QUOTED PASSAGE:

One of the key drivers of shareholder value is the quality of second tier management. Buyers of companies, sponsors of IPOs, and PE & VC companies invest in products, people and markets….. but especially people! As a recent WSJ article put it so well, investing in great talent (as opposed to one superstar) assists in four key areas:

• the creation of knowledge, sources of information.

• insightful and honest feedback.

• provides a critical link to clients.

• allows senior management to shine.

Practiced acquirers don’t have a warehouse of post acquisition specialists that run the acquired target for the next 5 years! They need a plentiful supply of world class and effective talent.

Now is an unusually attractive time for small and medium sized companies to acquire this talent. It’s more available and at a better price than at any time in the past twenty years!

The key is to think proactively. Ideas worth considering include:

  • Employer branding; a recent WSJ article highlighted using segmentation techniques to find the talent you need.
  • Discard job specifications and instead create “performance profiles” that set out the various roles that the business needs to see being performed well. Many of these profiles will describe roles in say, “social media measurement”, which are badly done today.
  • Review new ideas from HR specialists like Dr John Sullivan. His web site is packed with great strategies on acquiring talent.
  • Build a tight and meaningful relationship with an outside recruitment house.
  • Deploy state of the art technology to control your recruitment process.
  • Educate all staff on your compelling story, turning it into an evangelistic message. Passion is infectious to prospective candidates.
  • Attract similar passionate people to you, by publicizing your culture, Google, Pixar, Apple and smaller private companies such as MathWorks come to mind.

WHAT THE EXERCISE ASKS:
Answer these questions about the text on management talent:
(a) What does the text call one of the key drivers of shareholder value?
(b) Over what span of years does it say talent has not been as available or as well priced as now?
(c) Whose web site does it describe as packed with strategies on acquiring talent?

RECORD SET:
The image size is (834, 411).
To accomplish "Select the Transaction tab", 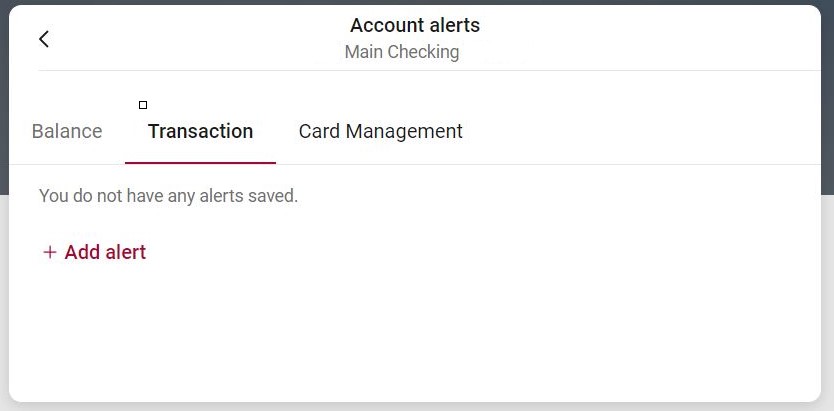I will coord(200,131).
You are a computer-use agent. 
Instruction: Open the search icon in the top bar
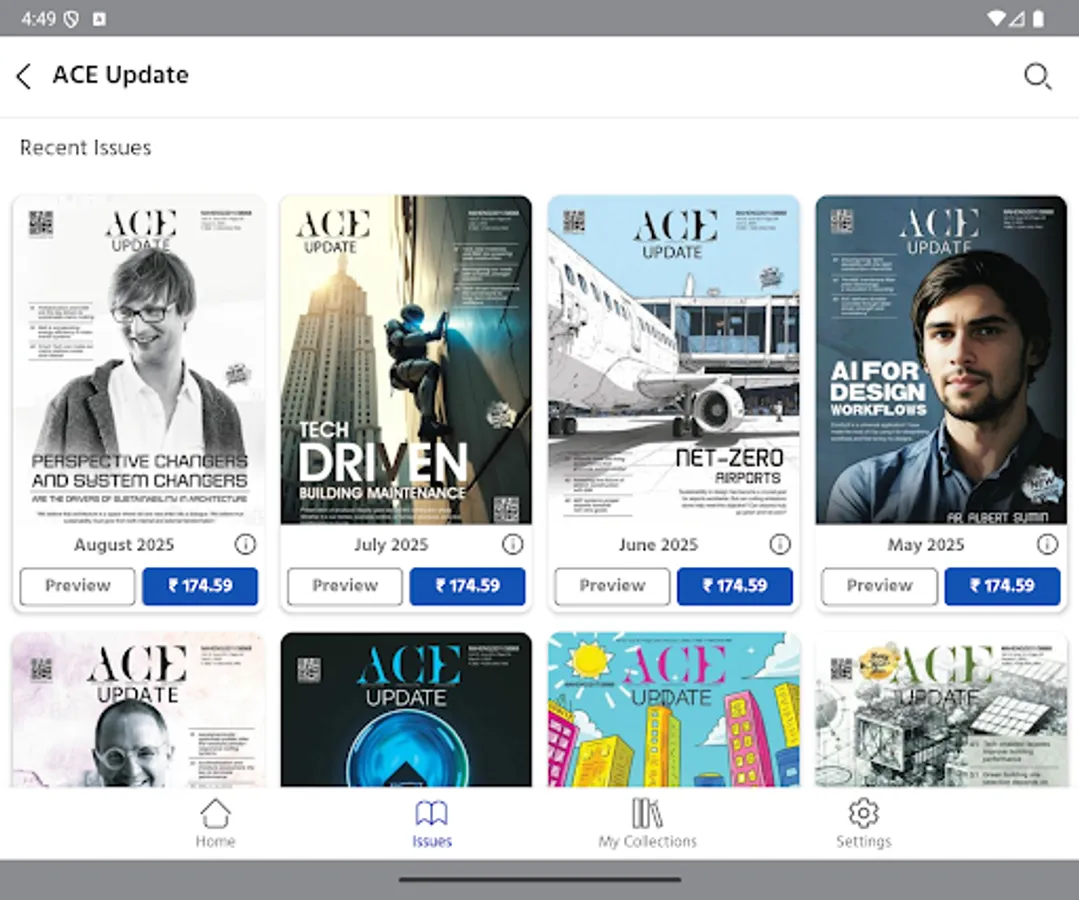pos(1037,76)
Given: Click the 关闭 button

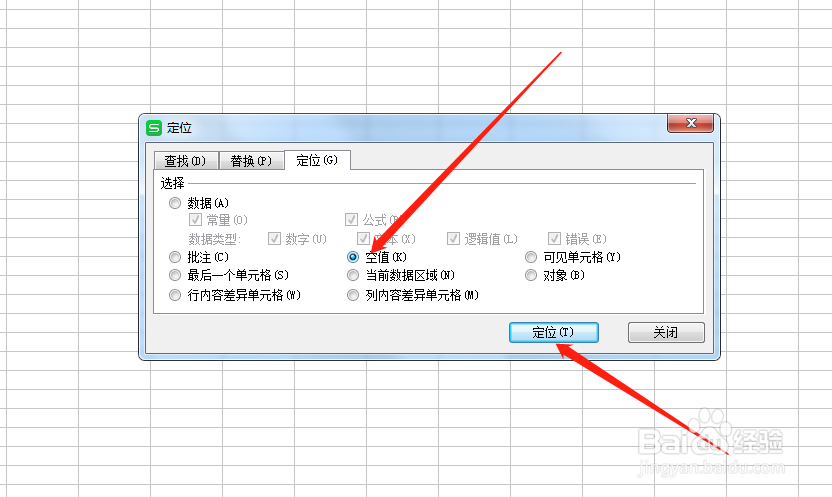Looking at the screenshot, I should point(666,333).
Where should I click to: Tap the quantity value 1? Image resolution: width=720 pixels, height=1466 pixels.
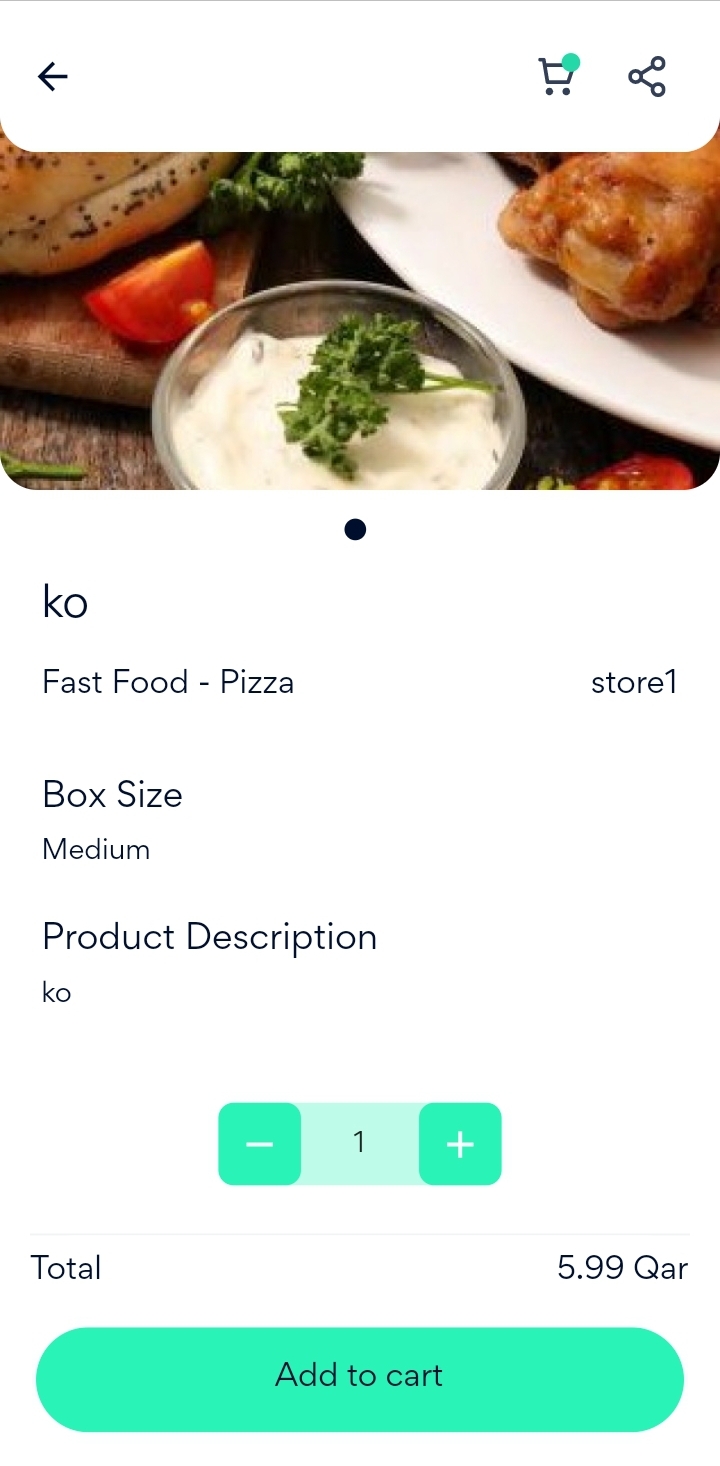[x=359, y=1144]
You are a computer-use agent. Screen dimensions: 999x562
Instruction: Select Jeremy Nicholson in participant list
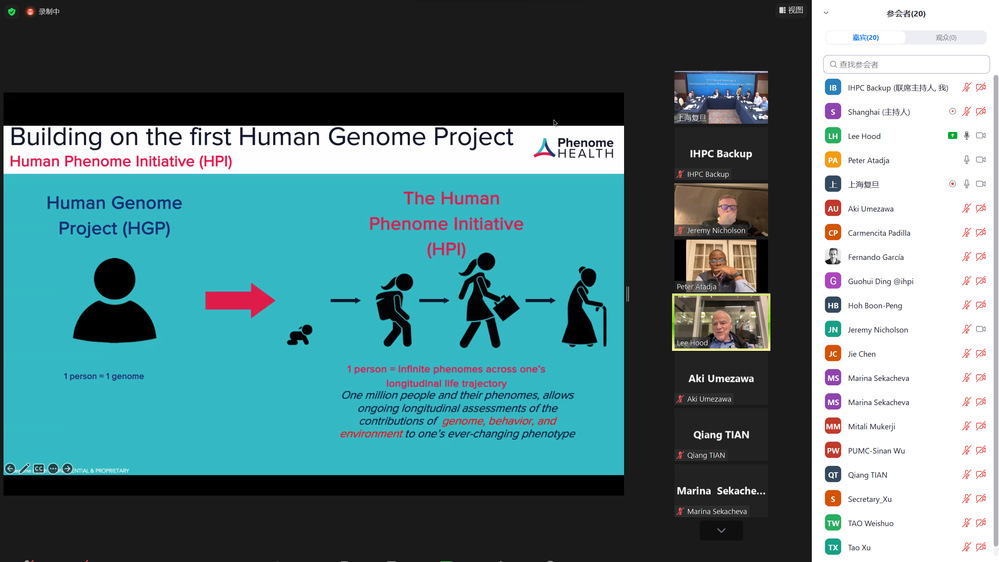pos(878,330)
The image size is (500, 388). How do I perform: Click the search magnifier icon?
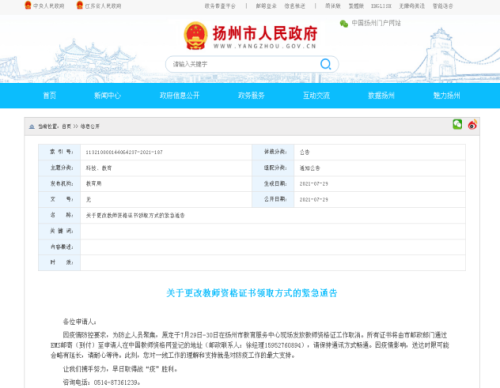pos(326,64)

ANSWER FOR THE TASK:
(a) The quality of second tier management.
(b) The past twenty years.
(c) Dr John Sullivan's.